--- EXERCISE MATERIALS Enclosed Below ---

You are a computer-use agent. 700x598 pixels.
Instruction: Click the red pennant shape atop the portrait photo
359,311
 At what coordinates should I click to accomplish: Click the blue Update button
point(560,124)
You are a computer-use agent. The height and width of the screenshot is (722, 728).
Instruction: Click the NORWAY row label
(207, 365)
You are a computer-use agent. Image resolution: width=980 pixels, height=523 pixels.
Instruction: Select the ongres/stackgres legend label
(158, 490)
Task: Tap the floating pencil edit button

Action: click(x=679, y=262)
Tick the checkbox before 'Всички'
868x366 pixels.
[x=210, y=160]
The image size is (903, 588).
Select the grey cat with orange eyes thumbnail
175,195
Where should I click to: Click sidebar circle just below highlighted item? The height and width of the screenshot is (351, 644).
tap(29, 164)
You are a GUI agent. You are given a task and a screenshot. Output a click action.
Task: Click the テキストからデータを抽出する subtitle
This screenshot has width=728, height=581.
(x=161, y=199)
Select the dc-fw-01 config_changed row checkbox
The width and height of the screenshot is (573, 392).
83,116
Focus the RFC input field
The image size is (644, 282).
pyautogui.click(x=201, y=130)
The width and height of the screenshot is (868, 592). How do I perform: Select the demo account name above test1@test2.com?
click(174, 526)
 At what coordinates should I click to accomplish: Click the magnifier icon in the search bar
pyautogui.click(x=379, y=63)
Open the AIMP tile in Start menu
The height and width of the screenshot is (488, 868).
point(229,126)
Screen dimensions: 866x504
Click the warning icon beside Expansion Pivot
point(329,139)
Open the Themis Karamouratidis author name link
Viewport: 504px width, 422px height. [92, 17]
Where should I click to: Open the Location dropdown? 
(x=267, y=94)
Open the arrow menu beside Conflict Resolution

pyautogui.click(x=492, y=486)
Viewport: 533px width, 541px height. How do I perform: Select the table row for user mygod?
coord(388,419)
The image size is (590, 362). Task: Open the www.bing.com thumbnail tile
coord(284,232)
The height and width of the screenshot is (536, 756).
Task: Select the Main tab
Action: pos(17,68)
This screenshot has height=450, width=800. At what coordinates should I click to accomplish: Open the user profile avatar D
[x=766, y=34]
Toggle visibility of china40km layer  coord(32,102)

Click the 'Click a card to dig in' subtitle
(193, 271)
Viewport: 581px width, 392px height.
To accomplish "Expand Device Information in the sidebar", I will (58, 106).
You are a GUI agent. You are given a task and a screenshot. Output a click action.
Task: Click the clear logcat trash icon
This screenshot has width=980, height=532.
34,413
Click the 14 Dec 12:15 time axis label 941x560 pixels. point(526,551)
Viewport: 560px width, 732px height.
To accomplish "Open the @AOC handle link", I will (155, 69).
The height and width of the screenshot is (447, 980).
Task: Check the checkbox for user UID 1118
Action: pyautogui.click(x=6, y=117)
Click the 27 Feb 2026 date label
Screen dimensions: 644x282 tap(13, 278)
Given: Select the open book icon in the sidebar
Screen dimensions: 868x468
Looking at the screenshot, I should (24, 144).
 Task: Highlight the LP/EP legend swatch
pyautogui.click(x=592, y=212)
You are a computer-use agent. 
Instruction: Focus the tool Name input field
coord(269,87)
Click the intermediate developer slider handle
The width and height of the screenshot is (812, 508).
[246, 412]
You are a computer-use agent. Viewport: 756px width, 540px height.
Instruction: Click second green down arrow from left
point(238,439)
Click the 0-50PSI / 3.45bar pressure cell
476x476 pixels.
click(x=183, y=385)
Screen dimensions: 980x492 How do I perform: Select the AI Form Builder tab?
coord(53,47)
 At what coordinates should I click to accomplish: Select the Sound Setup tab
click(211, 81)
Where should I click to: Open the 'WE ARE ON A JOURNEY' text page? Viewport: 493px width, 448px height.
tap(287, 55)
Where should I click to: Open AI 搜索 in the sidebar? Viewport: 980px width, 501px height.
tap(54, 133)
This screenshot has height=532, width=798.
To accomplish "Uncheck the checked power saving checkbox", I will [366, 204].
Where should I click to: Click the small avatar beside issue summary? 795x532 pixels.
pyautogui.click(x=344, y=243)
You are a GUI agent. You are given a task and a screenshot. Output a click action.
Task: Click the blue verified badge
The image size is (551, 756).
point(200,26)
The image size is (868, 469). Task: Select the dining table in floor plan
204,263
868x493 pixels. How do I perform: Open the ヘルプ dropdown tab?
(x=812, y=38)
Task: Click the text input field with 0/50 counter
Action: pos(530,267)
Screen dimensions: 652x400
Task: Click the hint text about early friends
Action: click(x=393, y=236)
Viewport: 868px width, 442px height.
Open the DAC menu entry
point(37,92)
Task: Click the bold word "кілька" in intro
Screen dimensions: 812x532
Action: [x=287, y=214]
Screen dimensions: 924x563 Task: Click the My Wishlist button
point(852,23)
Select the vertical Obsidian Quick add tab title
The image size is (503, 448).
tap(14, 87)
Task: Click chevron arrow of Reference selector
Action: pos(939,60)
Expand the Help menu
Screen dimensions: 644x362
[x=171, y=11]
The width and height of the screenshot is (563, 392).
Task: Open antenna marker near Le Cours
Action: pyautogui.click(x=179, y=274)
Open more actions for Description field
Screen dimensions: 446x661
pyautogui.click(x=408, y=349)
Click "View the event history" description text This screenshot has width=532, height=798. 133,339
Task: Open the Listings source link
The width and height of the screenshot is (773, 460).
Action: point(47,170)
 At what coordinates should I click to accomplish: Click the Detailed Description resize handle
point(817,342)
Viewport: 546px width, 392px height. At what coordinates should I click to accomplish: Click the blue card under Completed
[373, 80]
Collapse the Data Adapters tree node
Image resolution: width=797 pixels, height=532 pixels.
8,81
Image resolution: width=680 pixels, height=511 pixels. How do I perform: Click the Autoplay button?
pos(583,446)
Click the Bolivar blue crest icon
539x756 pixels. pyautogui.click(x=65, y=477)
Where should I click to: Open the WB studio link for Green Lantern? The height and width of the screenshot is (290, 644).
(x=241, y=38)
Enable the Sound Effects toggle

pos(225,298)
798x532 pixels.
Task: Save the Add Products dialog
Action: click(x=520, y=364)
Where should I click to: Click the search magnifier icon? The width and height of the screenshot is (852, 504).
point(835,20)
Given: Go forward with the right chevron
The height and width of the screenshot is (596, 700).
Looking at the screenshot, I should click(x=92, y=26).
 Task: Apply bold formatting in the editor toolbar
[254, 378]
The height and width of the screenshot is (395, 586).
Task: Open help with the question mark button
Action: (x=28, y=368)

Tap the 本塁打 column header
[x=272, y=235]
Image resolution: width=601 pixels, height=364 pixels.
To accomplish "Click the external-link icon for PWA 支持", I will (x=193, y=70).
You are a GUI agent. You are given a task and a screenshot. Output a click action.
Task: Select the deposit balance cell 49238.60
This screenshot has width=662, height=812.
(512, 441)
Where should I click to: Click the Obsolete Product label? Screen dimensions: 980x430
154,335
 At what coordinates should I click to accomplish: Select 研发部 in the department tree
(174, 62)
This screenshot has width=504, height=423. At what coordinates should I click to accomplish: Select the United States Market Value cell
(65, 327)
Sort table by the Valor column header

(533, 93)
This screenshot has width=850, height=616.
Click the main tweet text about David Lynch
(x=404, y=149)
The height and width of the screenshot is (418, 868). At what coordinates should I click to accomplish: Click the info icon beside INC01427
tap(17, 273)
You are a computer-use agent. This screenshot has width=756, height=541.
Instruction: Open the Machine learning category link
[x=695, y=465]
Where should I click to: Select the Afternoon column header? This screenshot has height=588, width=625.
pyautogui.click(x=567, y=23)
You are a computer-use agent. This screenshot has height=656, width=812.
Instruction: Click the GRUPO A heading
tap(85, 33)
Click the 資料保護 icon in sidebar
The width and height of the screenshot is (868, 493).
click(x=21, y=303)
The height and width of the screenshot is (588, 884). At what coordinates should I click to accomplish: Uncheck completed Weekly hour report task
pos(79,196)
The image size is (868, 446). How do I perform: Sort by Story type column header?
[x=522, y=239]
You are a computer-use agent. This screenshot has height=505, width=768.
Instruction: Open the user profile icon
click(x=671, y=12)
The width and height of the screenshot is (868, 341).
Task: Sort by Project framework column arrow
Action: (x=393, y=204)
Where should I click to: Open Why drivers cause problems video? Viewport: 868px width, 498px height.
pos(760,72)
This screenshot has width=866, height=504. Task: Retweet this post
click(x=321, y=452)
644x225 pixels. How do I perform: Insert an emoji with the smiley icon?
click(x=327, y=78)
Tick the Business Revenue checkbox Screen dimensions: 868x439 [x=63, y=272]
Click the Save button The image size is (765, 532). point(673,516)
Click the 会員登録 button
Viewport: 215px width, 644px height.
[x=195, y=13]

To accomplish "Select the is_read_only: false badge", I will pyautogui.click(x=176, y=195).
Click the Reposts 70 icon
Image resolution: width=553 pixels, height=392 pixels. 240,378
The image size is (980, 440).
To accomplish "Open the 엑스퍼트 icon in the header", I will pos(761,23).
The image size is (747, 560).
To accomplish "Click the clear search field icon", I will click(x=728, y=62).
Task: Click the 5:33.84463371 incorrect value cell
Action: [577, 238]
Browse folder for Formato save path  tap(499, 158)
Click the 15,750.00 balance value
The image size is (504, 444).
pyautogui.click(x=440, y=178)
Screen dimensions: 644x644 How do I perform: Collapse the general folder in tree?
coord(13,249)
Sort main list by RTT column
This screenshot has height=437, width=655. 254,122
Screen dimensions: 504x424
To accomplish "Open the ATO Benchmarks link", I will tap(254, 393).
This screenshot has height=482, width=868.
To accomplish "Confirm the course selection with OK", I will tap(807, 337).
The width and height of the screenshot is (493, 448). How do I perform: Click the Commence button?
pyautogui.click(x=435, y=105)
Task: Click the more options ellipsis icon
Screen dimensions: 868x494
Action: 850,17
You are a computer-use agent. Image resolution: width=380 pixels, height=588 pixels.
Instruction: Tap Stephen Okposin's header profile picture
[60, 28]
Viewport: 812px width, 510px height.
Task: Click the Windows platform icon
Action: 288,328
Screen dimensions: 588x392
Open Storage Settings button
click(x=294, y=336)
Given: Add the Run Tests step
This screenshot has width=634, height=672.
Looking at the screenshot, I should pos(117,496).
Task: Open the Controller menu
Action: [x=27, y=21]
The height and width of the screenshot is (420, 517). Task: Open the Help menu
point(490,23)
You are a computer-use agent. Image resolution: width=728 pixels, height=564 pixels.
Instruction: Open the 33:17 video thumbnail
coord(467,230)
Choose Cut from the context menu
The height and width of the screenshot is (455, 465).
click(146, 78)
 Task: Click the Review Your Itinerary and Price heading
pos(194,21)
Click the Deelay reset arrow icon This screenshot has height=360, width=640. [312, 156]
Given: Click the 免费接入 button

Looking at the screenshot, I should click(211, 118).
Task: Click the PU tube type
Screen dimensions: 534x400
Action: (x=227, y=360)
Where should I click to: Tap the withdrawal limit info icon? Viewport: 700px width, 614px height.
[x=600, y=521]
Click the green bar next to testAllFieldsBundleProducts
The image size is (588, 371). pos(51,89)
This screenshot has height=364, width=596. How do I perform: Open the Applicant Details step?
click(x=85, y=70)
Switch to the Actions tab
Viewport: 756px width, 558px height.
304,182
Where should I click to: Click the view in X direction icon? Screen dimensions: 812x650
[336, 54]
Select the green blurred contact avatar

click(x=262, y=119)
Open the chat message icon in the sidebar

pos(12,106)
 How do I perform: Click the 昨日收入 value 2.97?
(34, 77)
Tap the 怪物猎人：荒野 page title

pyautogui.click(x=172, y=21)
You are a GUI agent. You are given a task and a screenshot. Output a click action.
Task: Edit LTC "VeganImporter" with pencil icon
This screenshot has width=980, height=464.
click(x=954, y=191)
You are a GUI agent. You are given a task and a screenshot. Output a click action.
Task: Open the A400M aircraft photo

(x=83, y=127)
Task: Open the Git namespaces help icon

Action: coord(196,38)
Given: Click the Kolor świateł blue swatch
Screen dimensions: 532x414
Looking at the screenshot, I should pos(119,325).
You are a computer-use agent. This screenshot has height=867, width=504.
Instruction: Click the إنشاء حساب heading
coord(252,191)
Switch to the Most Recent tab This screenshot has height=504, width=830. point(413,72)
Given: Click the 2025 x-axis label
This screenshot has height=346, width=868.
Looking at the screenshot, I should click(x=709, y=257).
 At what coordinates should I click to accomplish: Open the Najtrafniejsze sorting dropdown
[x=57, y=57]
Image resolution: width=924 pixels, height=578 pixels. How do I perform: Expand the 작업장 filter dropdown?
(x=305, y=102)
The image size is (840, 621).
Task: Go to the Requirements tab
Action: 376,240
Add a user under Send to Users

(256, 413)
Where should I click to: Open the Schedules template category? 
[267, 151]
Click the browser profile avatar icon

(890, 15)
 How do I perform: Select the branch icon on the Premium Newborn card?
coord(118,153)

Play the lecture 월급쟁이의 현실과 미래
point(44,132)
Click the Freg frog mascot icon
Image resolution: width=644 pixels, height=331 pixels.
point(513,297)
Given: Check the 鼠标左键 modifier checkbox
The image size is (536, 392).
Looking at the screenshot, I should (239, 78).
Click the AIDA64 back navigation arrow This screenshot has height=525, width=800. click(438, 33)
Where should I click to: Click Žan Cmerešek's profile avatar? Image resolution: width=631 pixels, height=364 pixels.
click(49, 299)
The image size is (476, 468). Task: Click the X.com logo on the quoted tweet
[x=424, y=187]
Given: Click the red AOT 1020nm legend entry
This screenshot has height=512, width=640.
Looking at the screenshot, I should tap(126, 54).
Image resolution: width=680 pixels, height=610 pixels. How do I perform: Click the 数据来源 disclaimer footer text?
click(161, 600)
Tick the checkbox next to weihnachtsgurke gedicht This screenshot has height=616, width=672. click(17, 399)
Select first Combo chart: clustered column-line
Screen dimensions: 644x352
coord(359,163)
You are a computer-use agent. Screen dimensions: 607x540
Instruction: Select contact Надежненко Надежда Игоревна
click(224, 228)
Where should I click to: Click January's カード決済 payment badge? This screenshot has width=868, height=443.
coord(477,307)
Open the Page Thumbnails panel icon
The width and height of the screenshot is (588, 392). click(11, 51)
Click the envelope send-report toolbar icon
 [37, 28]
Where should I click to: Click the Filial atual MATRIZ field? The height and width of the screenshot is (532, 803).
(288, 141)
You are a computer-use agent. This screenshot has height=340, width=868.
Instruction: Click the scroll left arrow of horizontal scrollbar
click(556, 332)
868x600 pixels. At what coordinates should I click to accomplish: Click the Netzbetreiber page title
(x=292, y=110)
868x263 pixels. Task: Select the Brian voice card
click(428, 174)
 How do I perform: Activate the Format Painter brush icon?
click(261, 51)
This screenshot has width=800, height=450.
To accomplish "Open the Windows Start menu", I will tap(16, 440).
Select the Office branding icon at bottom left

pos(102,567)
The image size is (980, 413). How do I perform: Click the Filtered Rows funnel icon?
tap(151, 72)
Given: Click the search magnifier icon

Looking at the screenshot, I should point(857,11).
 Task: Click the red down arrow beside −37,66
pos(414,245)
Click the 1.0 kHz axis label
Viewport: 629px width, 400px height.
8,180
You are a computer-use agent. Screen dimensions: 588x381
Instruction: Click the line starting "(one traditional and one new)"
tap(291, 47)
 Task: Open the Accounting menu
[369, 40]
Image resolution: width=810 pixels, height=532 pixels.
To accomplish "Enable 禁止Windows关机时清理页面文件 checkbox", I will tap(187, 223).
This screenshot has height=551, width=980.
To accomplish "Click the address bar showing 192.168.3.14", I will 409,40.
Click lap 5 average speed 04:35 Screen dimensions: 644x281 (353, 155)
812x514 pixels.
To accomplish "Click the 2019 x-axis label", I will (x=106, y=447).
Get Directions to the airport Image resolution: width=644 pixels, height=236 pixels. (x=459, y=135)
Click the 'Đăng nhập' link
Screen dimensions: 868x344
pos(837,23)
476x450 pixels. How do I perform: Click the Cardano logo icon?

--- End of Enclosed EXERCISE MATERIALS ---

> EXERCISE GOAL: Please copy the lines in the records above between the one holding "Task: Edit LTC" and the one holding "Given: Click the Kolor świateł blue swatch", inclusive, exactly and with no other line.

> ANSWER FOR THIS EXERCISE:
Task: Edit LTC "VeganImporter" with pencil icon
This screenshot has width=980, height=464.
click(x=954, y=191)
You are a GUI agent. You are given a task and a screenshot. Output a click action.
Task: Open the A400M aircraft photo

(x=83, y=127)
Task: Open the Git namespaces help icon

Action: coord(196,38)
Given: Click the Kolor świateł blue swatch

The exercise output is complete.